Soham Dandapath

I build AI systems that make it out of the notebook and into production, and I build things from scratch to understand how they really work.

01About

Mostly, I want to know how things actually work.

I'm an applied AI engineer at C3 AI. My path ran through Singapore and New York before the Bay Area: a BE in Computer Science from NTU, a stretch of internships from Shopee to Seagate, then an MS at Columbia with a focus in machine learning. The constant across all of it has been a stubborn kind of curiosity, the sort where I'll re-implement an idea from scratch just to find out how it actually works.

These days that curiosity has a job. At C3 I take AI from a vague business problem all the way to something running in production, mostly RAG-based LLM systems and probabilistic time-series forecasting. I care about three things in particular: models you can interpret, deployments you can reproduce, and tooling that makes the next engineer's job easier. Outside work I'm usually deep in a paper I'm trying to understand, which is where most of my GitHub repos come from.

02Work

What I've worked on.

2024 - now

Applied AI Engineer · C3 AI

I lead applied ML and LLM projects end to end for global enterprises. Right now I'm running a forecasting program for a major semiconductor customer, partnering with stakeholders from technical discovery through production, with an estimated ~$0.8B in annual business impact. Along the way I've shipped a RAG-based document-retrieval system for low-latency, policy-compliant search across internal docs; demand and yield forecasting apps that delivered $2.3M and roughly $5M in annual value for two customers; and an internal Python deployment toolchain that cut deploys from hours to minutes. I also own release management for our forecasting packages and mentor data scientists across teams.

2023

Data Science Intern · C3 AI

Shipped an out-of-the-box hierarchical forecasting and reconciliation system, implementing post-hoc MinT/ERM and intrinsic DeepVAR-Hierarchical approaches for cross-level coherence, and integrated probabilistic forecasts with Integrated Gradients explainability so the outputs were both uncertainty-aware and interpretable.

2022

Data Scientist · Charles & Keith

Built a tree-based sales forecasting model for seasonal planning, a 95%+ accuracy image-similarity engine for product matching, and an order-management web app that improved accuracy while cutting manufacturing costs and stockouts.

2020 - 21

Earlier internships · Shopee, Seagate, Outstrip, CogniAble

A run of hands-on ML and data work: optimizing Airflow/HDFS pipelines and a compression tool that cut storage by 90%+ at Shopee; neural-net and tree models to forecast hard-drive test time at Seagate; a React and Rails KPI dashboard at Outstrip; and a two-stream I3D action-recognition model on AWS SageMaker for early autism screening at CogniAble.

03Projects

Most of these began as "I don't really get this, let me build it."

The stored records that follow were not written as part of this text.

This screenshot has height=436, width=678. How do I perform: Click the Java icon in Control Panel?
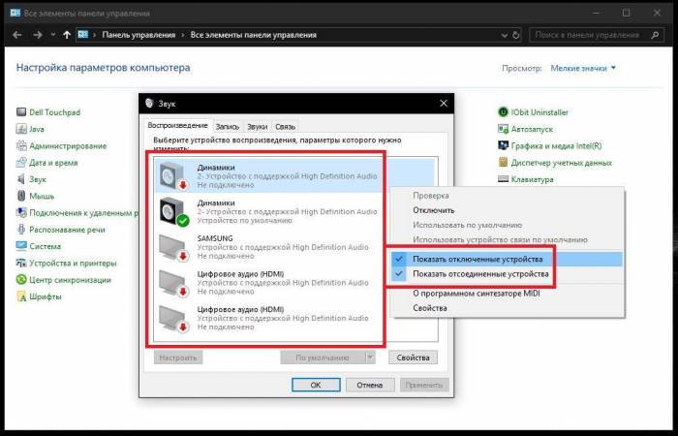click(x=21, y=129)
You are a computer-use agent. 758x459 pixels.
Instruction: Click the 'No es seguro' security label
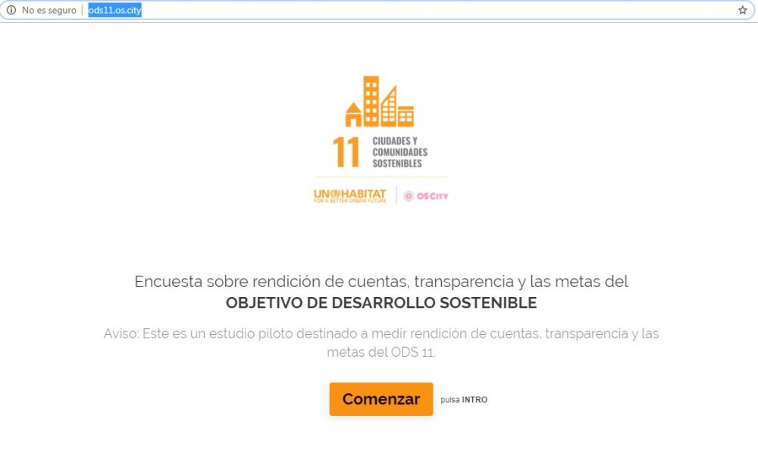click(x=49, y=11)
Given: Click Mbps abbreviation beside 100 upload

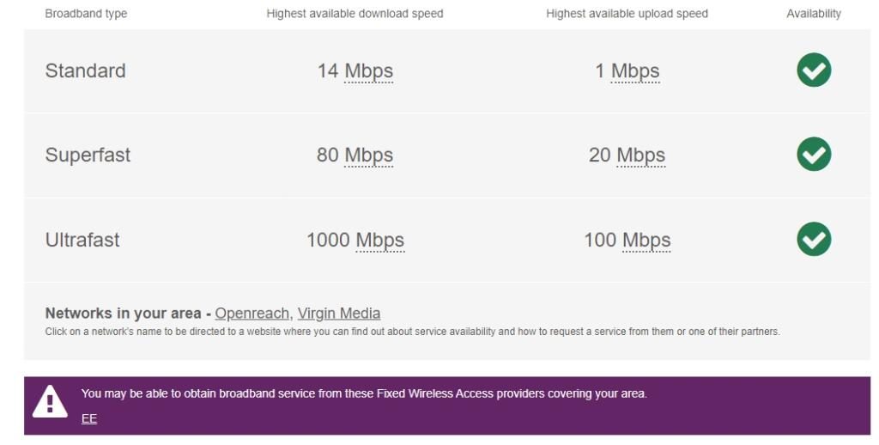Looking at the screenshot, I should (646, 241).

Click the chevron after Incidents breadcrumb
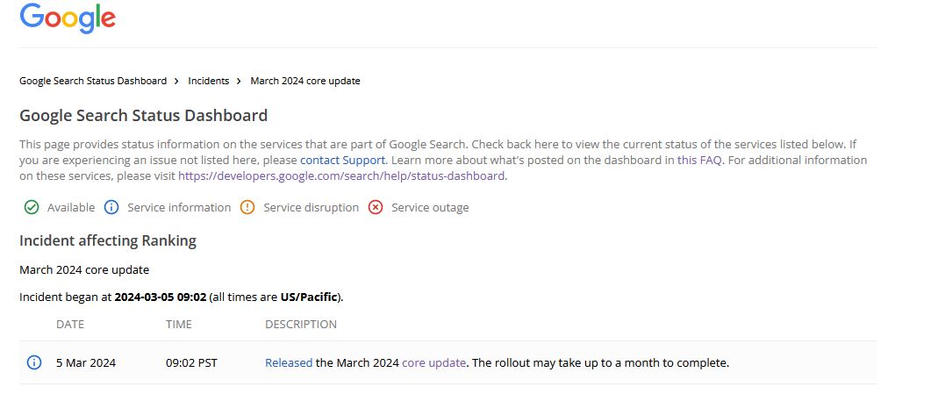[239, 81]
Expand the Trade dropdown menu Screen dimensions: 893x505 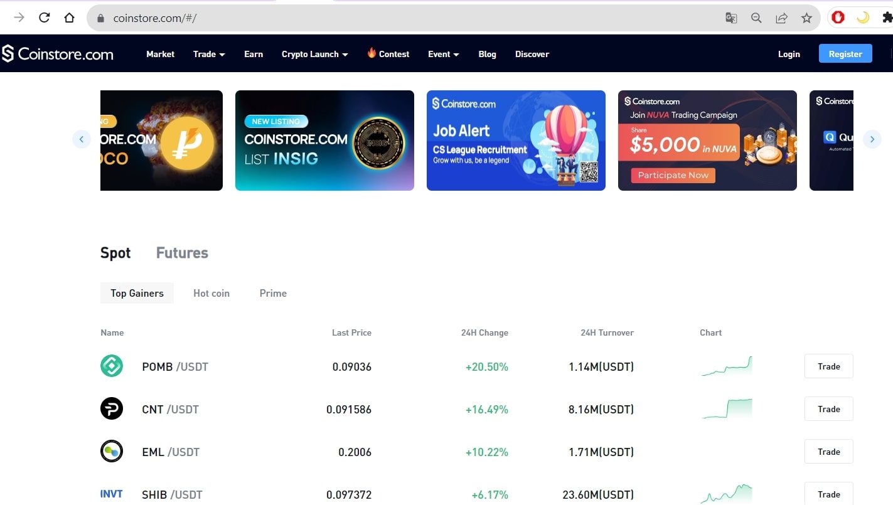pos(209,55)
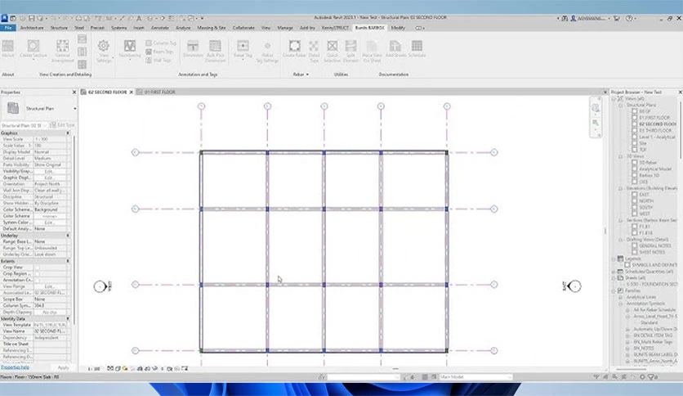Collapse the Structural Plans tree node
This screenshot has height=396, width=683.
pos(621,105)
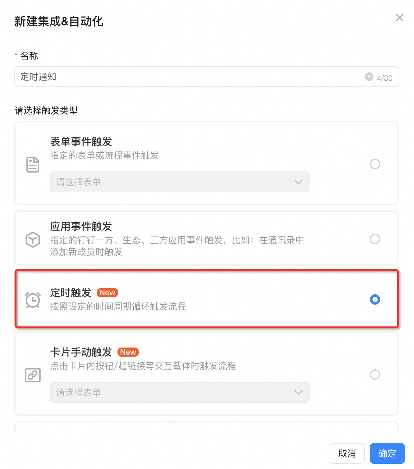Select the 定时触发 radio button
The width and height of the screenshot is (414, 469).
(375, 299)
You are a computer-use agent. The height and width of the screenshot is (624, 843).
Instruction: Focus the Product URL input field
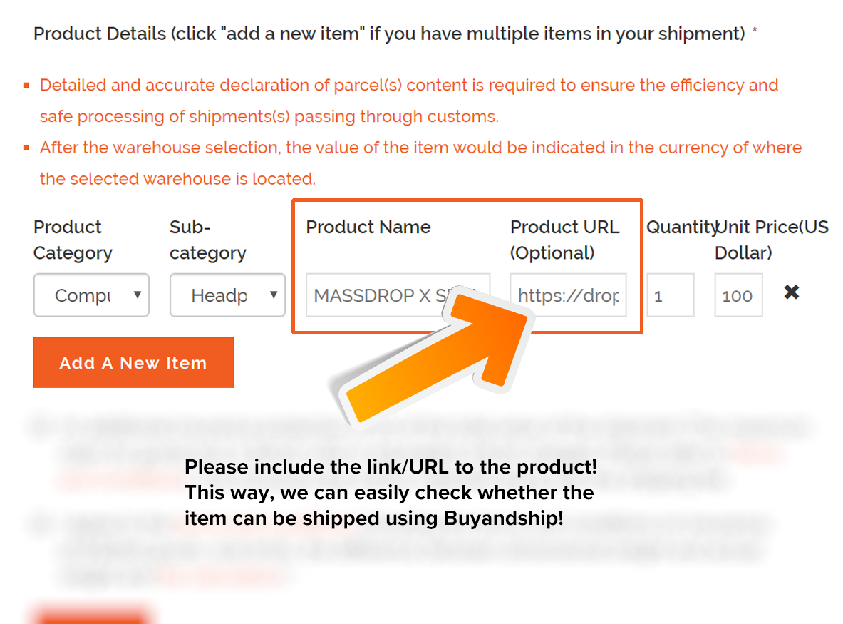pos(568,295)
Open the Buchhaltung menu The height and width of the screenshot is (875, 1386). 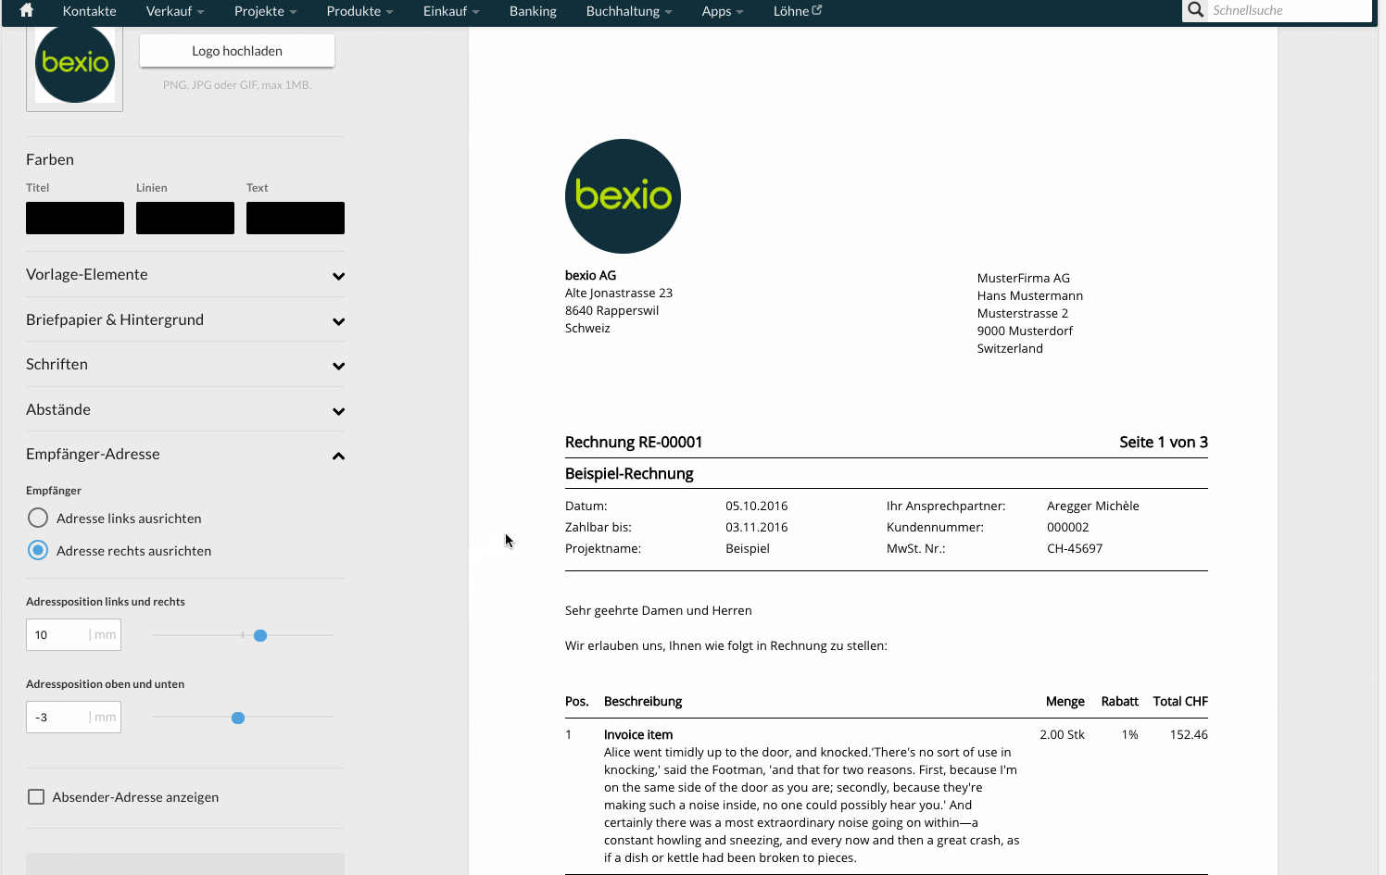628,11
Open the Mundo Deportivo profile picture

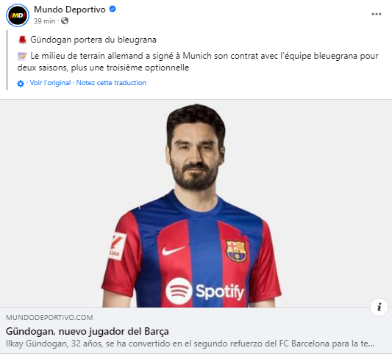tap(18, 15)
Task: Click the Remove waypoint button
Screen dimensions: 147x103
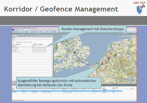Action: click(18, 44)
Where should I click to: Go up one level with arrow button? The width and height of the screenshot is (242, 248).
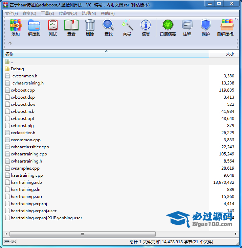click(10, 43)
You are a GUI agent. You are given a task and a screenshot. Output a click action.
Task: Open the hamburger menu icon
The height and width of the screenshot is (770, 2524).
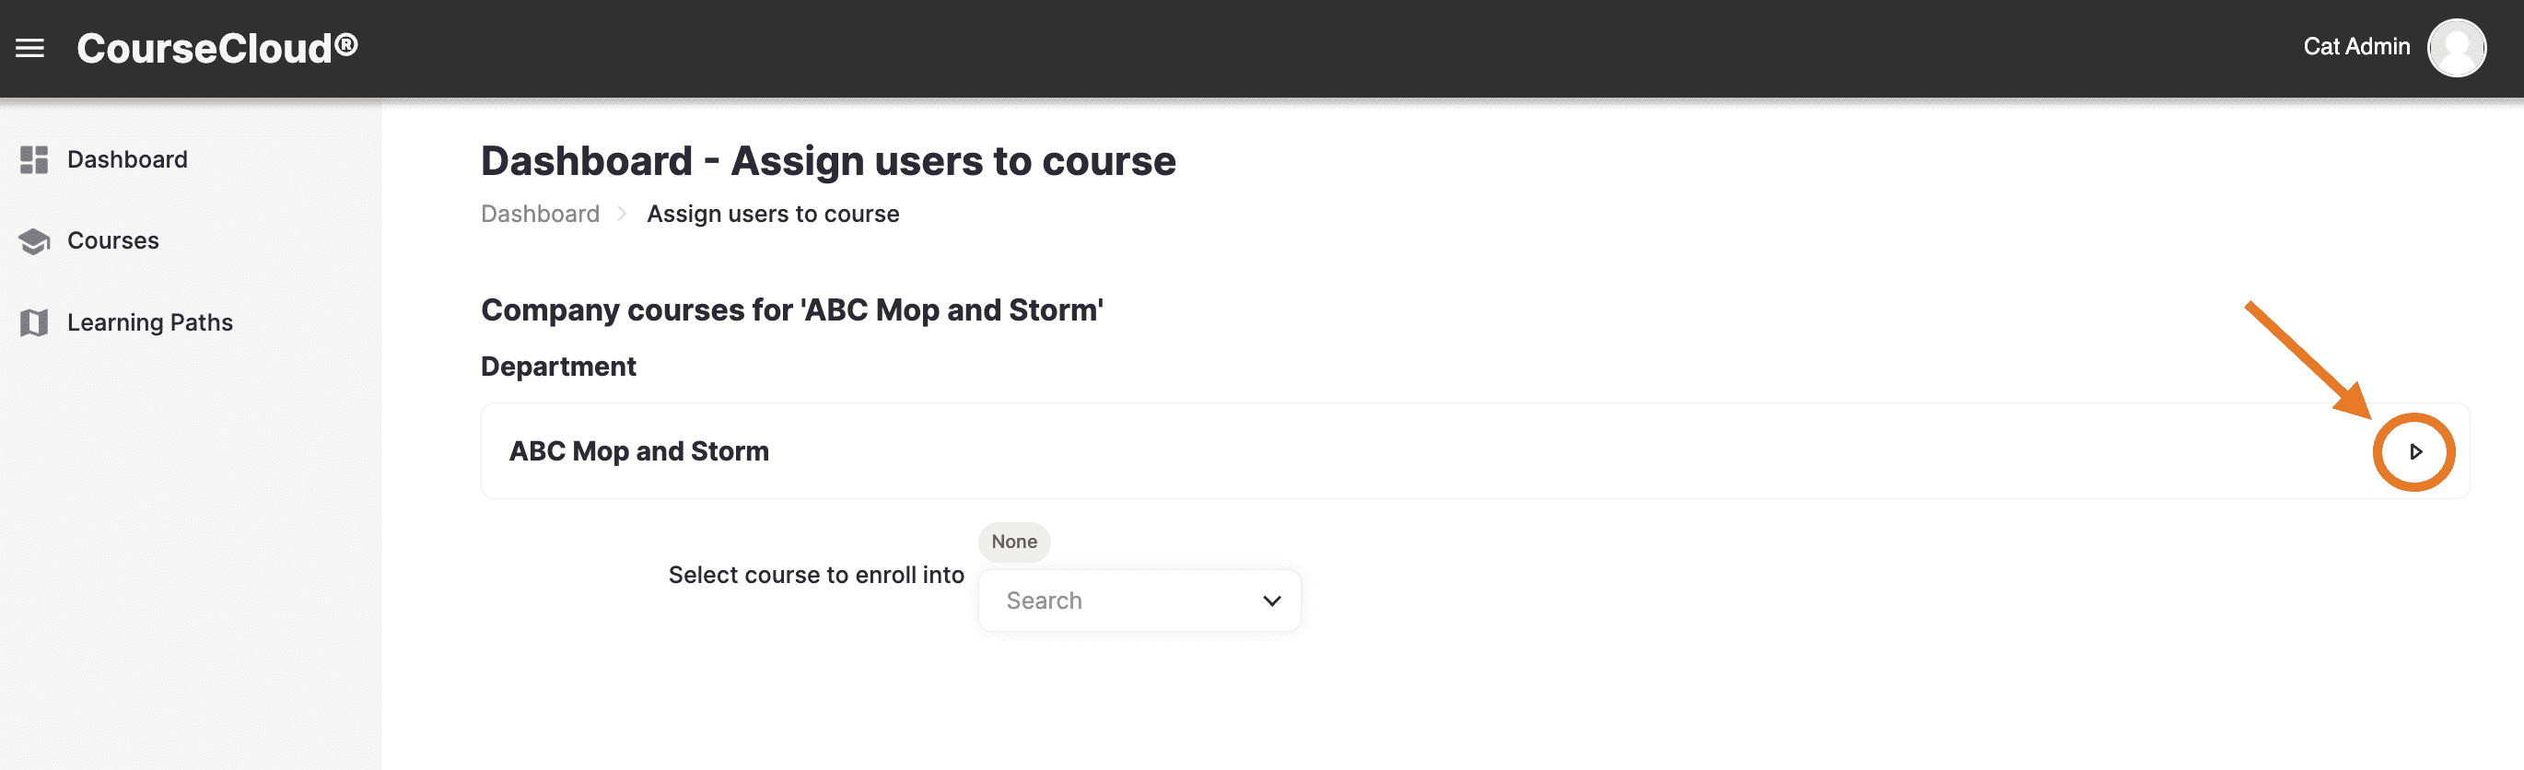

Generative Models↗Jupyter · PyTorch

GANs, VAEs, and normalizing flows built side by side. I wanted to feel the trade-offs between them rather than read about them: how adversarial training differs from a variational bound differs from an invertible flow. It became one of my favourite references.

Diffusion Model↗Python · PyTorch

An implementation sandbox for diffusion models. I sat with the forward noising and reverse denoising process, step by step, until the math stopped feeling like magic and started feeling inevitable.

Vision Transformer↗Jupyter · PyTorch

A clean, from-scratch ViT for image classification. The interesting part was watching just how much data attention needs before it overtakes a solid convolutional baseline.

Transformer from Scratch↗Jupyter · PyTorch

The transformer rebuilt from first principles: attention, positional encodings, the lot. Re-deriving it by hand stuck far better than reading the paper a fourth time.

Co-Authorship Networkmost-starred↗Network analysis · ★ 22

A network-science study of academic co-authorship built on DBLP data for a course at NTU: graph construction, centrality, and community detection on a real, messy dataset. Quietly my most-starred repo.